A/B tests and copy — what, why, how

Published in

Booking.com — UX Writing

8 min readAug 6, 2018

What happens when cold hard data and soft fluffy words collide

A/B testing. It’s one of the things Booking.com has built its reputation on, and it’s a huge part of the day-to-day job of anyone who works in the Tech department.

Before I started working at Booking.com I’d been involved in a few A/B tests, but nothing prepared me for the scale of Booking.com’s test culture. And especially how testing copy is a major component of it.

Looking back (through piles of data-based strategies and heaps of statistical analysis) it’s funny I was so surprised. After all, words can majorly influence how you perceive things. Whether you enjoy an article, fall in love with a book, or nurse a burning hatred for a website, it often rests entirely on how the words sold it to you.

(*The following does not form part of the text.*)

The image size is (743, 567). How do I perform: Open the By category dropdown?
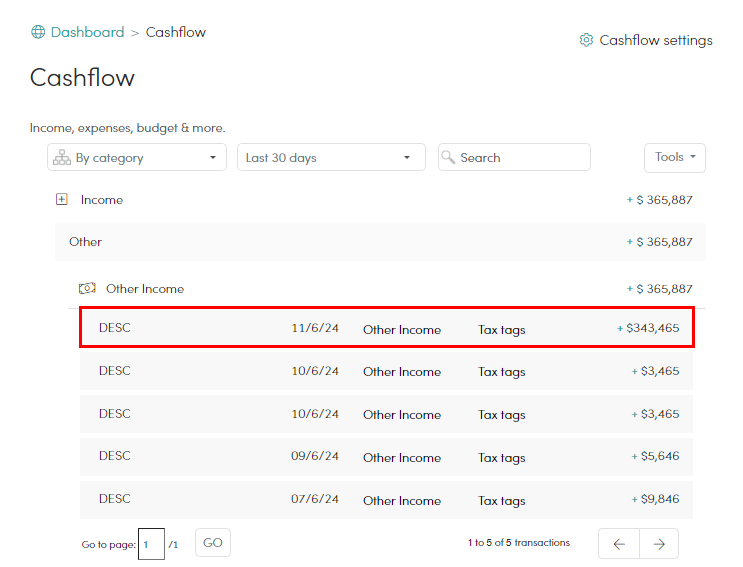[137, 157]
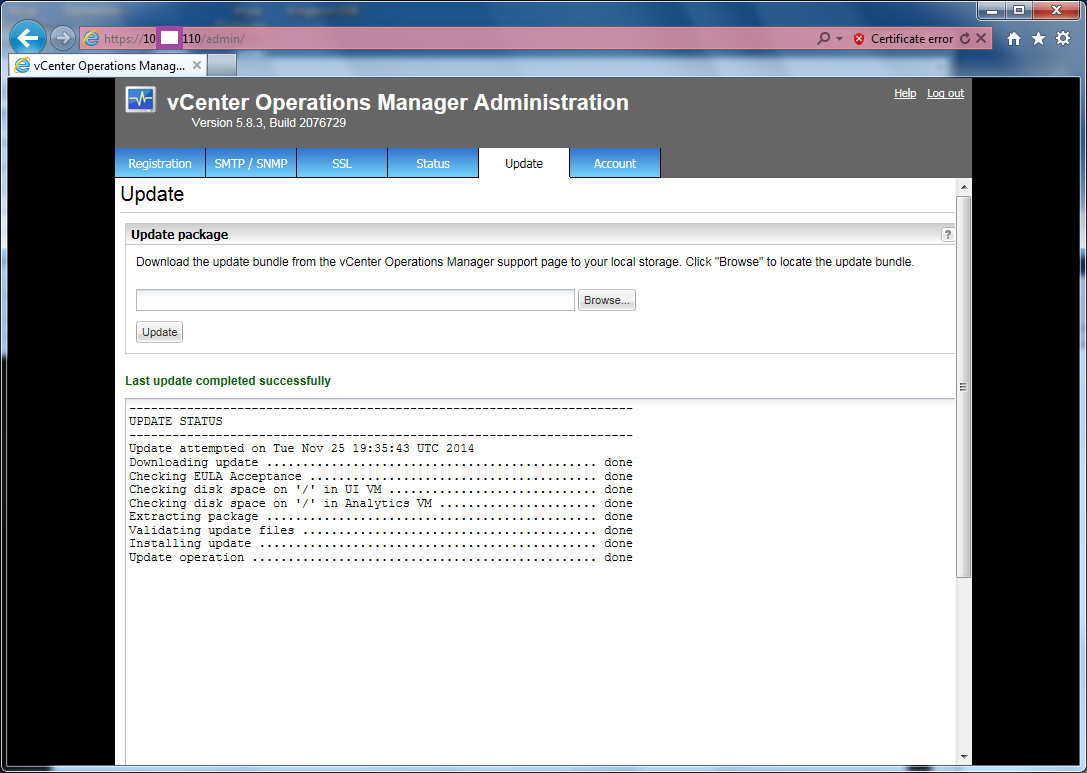This screenshot has height=773, width=1087.
Task: Click the Refresh page icon
Action: point(965,39)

So, Booking.com does a lot of testing, built on a beast of an A/B tool that makes running tests quick, painless and (reasonably) simple for people without any background in testing itself.

But when it’s this easy, how do Booking.com’s UX copywriters decide why, when and what to test?

Why A/B test copy at all?

A copywriter knows what copy is good and what copy is bad and gets it perfect every time.

Right?

Well, apart from that not being quite true, A/B testing is the democratisation of decision-making. It means the death of the Highest Paid Person’s Opinion, and the chance to let our users decide what matters to them. You’re asking the opinion of your users, without the need for an immersion-breaking survey.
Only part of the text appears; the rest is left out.